-------- DATA SUPPLIED
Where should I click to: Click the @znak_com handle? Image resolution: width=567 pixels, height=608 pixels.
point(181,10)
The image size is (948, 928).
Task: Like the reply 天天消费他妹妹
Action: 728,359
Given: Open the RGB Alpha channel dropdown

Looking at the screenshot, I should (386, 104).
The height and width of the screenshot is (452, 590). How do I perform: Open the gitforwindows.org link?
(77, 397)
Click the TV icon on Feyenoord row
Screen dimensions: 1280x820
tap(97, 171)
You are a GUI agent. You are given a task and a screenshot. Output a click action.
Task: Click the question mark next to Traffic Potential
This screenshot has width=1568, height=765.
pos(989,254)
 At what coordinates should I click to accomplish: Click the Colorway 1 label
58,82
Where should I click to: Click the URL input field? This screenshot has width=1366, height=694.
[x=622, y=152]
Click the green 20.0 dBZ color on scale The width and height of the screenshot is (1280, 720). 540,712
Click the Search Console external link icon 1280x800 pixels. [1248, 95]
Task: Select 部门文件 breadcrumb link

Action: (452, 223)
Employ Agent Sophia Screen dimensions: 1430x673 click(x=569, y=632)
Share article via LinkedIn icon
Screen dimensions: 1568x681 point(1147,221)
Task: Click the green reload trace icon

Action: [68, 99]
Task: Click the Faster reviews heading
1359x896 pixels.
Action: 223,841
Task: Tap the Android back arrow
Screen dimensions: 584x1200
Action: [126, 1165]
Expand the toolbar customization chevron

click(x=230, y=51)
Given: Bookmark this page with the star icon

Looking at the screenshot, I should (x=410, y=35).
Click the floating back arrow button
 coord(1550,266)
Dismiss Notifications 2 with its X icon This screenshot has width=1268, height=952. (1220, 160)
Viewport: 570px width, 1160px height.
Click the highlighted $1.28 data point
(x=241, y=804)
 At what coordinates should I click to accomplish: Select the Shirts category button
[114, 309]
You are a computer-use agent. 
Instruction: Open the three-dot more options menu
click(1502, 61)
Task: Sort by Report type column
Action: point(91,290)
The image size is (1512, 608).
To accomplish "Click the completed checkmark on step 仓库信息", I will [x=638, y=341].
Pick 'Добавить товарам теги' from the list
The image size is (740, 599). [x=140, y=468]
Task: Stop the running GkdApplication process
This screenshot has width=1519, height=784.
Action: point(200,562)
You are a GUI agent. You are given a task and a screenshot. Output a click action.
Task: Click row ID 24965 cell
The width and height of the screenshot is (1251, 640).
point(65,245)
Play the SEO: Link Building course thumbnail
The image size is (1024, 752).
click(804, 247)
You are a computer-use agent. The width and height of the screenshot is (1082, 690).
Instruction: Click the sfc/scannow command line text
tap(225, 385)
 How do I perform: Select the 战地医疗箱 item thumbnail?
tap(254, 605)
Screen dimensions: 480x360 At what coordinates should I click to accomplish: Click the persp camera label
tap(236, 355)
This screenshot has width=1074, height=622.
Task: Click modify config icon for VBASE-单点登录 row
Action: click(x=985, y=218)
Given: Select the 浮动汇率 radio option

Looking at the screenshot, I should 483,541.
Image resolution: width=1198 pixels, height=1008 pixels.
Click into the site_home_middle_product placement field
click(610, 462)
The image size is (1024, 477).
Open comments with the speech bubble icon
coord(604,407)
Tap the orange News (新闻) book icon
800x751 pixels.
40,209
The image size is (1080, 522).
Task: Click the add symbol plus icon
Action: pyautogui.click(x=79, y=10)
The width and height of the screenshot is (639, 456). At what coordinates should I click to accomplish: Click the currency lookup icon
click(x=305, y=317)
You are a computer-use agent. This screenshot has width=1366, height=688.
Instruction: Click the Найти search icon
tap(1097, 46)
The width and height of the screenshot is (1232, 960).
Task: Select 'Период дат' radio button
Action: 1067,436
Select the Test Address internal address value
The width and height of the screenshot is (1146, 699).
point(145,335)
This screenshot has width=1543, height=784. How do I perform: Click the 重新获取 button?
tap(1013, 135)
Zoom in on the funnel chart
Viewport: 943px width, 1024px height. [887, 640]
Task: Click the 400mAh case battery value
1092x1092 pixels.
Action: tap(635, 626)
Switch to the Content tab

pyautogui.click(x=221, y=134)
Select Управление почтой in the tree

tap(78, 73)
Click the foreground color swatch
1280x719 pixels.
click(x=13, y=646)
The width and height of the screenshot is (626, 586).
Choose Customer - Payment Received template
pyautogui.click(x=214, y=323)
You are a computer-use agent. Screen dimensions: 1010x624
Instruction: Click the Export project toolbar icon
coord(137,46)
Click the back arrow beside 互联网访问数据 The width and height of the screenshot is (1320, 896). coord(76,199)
----------------
WHAT IS ASKED:
Copy out the rows above exactly as they appear, everything from the line containing "Task: Select 部门文件 breadcrumb link" down to the line containing "The image size is (740, 599). [x=140, y=468]", including both of those lines.

WORKED SOLUTION:
Task: Select 部门文件 breadcrumb link

Action: (452, 223)
Employ Agent Sophia Screen dimensions: 1430x673 click(x=569, y=632)
Share article via LinkedIn icon
Screen dimensions: 1568x681 point(1147,221)
Task: Click the green reload trace icon

Action: [68, 99]
Task: Click the Faster reviews heading
1359x896 pixels.
Action: 223,841
Task: Tap the Android back arrow
Screen dimensions: 584x1200
Action: [126, 1165]
Expand the toolbar customization chevron

click(x=230, y=51)
Given: Bookmark this page with the star icon

Looking at the screenshot, I should (x=410, y=35).
Click the floating back arrow button
 coord(1550,266)
Dismiss Notifications 2 with its X icon This screenshot has width=1268, height=952. (1220, 160)
Viewport: 570px width, 1160px height.
Click the highlighted $1.28 data point
(x=241, y=804)
 At what coordinates should I click to accomplish: Select the Shirts category button
[114, 309]
You are a computer-use agent. 
Instruction: Open the three-dot more options menu
click(1502, 61)
Task: Sort by Report type column
Action: point(91,290)
The image size is (1512, 608).
To accomplish "Click the completed checkmark on step 仓库信息", I will [x=638, y=341].
Pick 'Добавить товарам теги' from the list
The image size is (740, 599). [x=140, y=468]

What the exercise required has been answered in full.